### [RECORDED DATA]
----------
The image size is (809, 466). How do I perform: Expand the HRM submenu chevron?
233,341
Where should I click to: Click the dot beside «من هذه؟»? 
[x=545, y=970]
----------
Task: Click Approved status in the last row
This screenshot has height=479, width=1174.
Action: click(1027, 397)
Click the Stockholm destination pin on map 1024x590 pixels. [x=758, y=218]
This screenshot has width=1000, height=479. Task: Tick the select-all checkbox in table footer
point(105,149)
----------
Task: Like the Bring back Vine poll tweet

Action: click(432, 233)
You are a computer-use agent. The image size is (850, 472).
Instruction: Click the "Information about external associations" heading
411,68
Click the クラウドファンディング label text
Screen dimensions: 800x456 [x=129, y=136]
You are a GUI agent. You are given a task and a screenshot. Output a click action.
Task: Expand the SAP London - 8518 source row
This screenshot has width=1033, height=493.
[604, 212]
----------
### [WORK INSTRUCTIONS]
Swap "Stockholm" for "Oslo" in the lines starting with the one containing "Task: Click Approved status in the last row" and going on through the one containing "point(105,149)". Give back only those lines, with nothing else changed.

### [CORRECT ANSWER]
Task: Click Approved status in the last row
This screenshot has height=479, width=1174.
Action: click(1027, 397)
Click the Oslo destination pin on map 1024x590 pixels. [x=758, y=218]
This screenshot has width=1000, height=479. Task: Tick the select-all checkbox in table footer
point(105,149)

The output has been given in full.